Reduced Neural Recruitment for Bayesian Adjustment of Inhibitory Control in Methamphetamine Dependence.

Biol Psychiatry Cogn Neurosci Neuroimaging

Department of Psychiatry (KMH, MPP); and Department of Cognitive Science (SZ, NM, AJY), University of California, San Diego, La Jolla, California; and Laureate Institute for Brain Research (MPP), Tulsa, Oklahoma.

Published: September 2016

Delineating the processes that contribute to the progression and maintenance of substance dependence is critical to understanding and preventing addiction. Several previous studies have shown inhibitory control deficits in individuals with stimulant use disorder. We used a Bayesian computational approach to examine potential neural deficiencies in the dynamic predictive processing underlying inhibitory function among recently abstinent methamphetamine-dependent individuals (MDIs), a population at high risk of relapse.

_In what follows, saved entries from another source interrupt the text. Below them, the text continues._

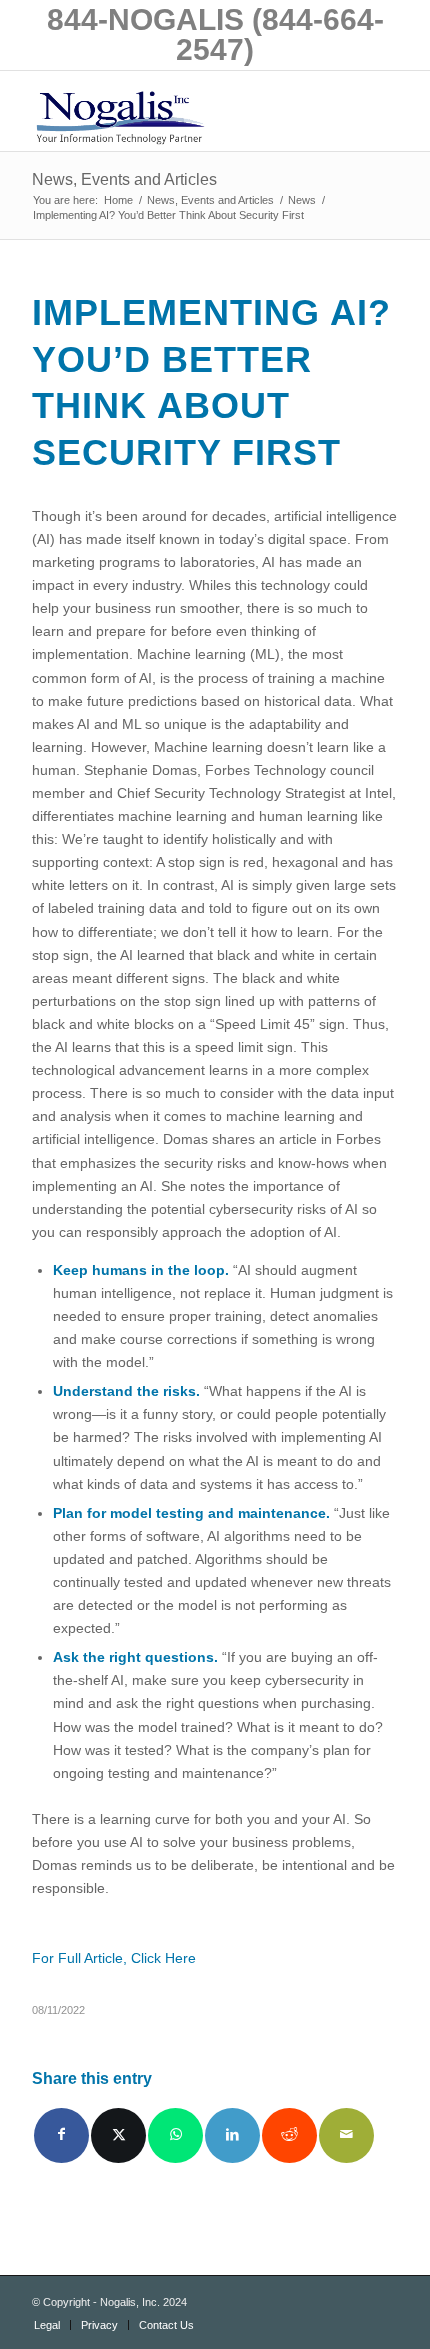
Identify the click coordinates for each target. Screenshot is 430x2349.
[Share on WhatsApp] (175, 2135)
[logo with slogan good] (178, 111)
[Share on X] (118, 2135)
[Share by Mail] (346, 2135)
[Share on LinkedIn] (232, 2135)
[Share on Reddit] (289, 2135)
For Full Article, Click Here (114, 1958)
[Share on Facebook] (61, 2135)
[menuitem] (47, 2325)
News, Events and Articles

Sixty-two MDIs were recruited from a 28-day inpatient treatment program at the San Diego Veterans Affairs Medical Center and compared with 34 healthy control subjects. They completed a stop-signal task during functional magnetic resonance imaging. A Bayesian ideal observer model was used to predict individuals' trial-to-trial probabilistic expectations of inhibitory response, P(stop), to identify group differences specific to Bayesian expectation and prediction error computation. Relative to control subjects, MDIs were more likely to make stop errors on difficult trials and had attenuated slowing following stop errors. MDIs further exhibited reduced sensitivity as measured by the neural tracking of a Bayesian measure of surprise (unsigned prediction error), which was evident across all trials in the left posterior caudate and orbitofrontal cortex (Brodmann area 11), and selectively on stop error trials in the right thalamus and inferior parietal lobule. MDIs are less sensitive to surprising task events, both across trials and upon making commission errors, which may help explain why these individuals may not engage in switching strategy when the environment changes, leading to adverse consequences.